Loncón escuda su arbitrario accionar en que “a nosotros nos eligió el pueblo y tenemos que hacer su voluntad”, pero si bien la peligrosa y vulgar sociedad entre el Frente, el PC y los ‘voceros’ tuvo mayoría en las elecciones del 15 y 16 de mayo, ello no le da derecho a arrogarse la representación de toda la población, y menos con un 50% de abstención de votantes que, por la pandemia y por no captar la trascendencia de la materia, no concurrieron a sufragar.


Cualquiera persona al tanto de asambleas y no sólo de machitunes, sabía, y sabe, que cualquiera instancia naciente de cualquier tipo, debe partir por dotarse de un reglamento interno con una detallada agenda de funcionamiento. Sin embargo, ésta comenzó con la exigencia de liberar a inexistentes “presos políticos” y con una rápida instalación de una muy sospechosa comisión de DD.HH., ello antes de generar un manual de operaciones. Cómo será de arbitraria la arremetida de esta minoría, que los convencionales socialistas debieron ir en socorro de una mínima democracia en su funcionamiento.

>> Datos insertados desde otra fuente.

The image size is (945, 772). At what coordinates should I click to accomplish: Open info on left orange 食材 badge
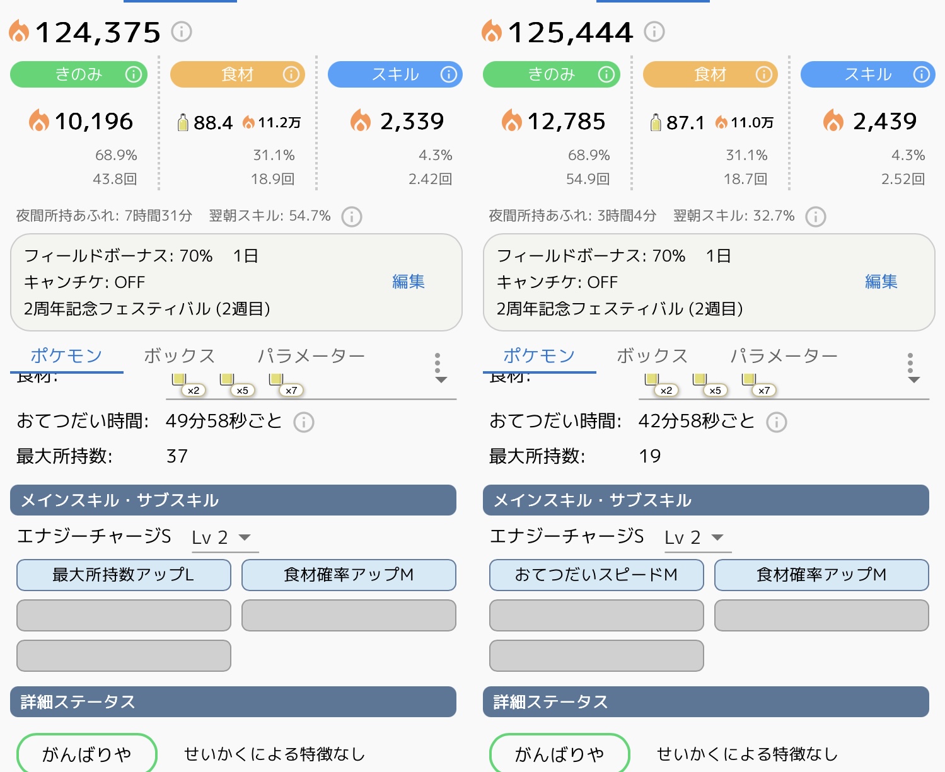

Cuesta hacerse la idea de que, con los hechos a la vista, existan personas que todavía no se percatan de que el desenlace de esta Convención se prevé trágico para Chile. La retroexcavadora prometida por el senador PPD Jaime Quintana en el Gobierno socialista de Michelle Bachelet, está operando en la Convención. Ello ocurre a la vista de todos…y ante la indiferencia de todos.


Gran parte de la gente que está en su interior no es digna de crédito ni de una mínima confianza. El protagónico colectivo Vocería del Pueblo, con el refuerzo de los convencionales de las etnias aborígenes –que exigen el indulto para los terroristas de La Araucanía-, proclamaron a su propio precandidato presidencial, el sindicalista cuprífero Cristián Cuevas, y al hacerlo, traicionaron lo que predican: su distanciamiento de la política tradicional y su fidelidad al feminismo. Sus adherentes no eligieron a ninguna de las dos mujeres postulantes, pero lo hicieron con un ex militante PC y de Convergencia Social y bacheletista ‘apitutado’ por la ex Presidenta como agregado ¡laboral! en España.


Éste no es un simple antecedente, sino un signo de que estos revoltosos transformadores sociales no son más que transformistas políticos. Su cacareada “honestidad” para “servir al pueblo” es una falacia, porque si de algo se preocuparon de entrada, fue aumentarse en un 100% sus ingresos mensuales.


Pareciera no haber conciencia de que un 70% de los convencionales corresponde a la calaña de quienes su único propósito es exterminar el actual modelo institucional para imponer un régimen totalitario, el que, en rigor, establece la anhelada igualdad para todos: todos sin libertad, todos sin derechos individuales y equiparados en la hambruna y la pobreza. La Convención es prisionera de todos ésos, y sus pocos aleteos de democracia ni siquiera logran trascender.


Es urgente reflexionar acerca de su futuro resultado y no esperar a que se debatan temas “más sustanciales” para visualizar lo que se viene. Es una ceguera intencional no hacerlo, y más patético aún, estando en conocimiento de conductas discriminadoras e irrespetuosas de gestión para una misión que requiere del mayor respeto y hasta de una serena solemnidad.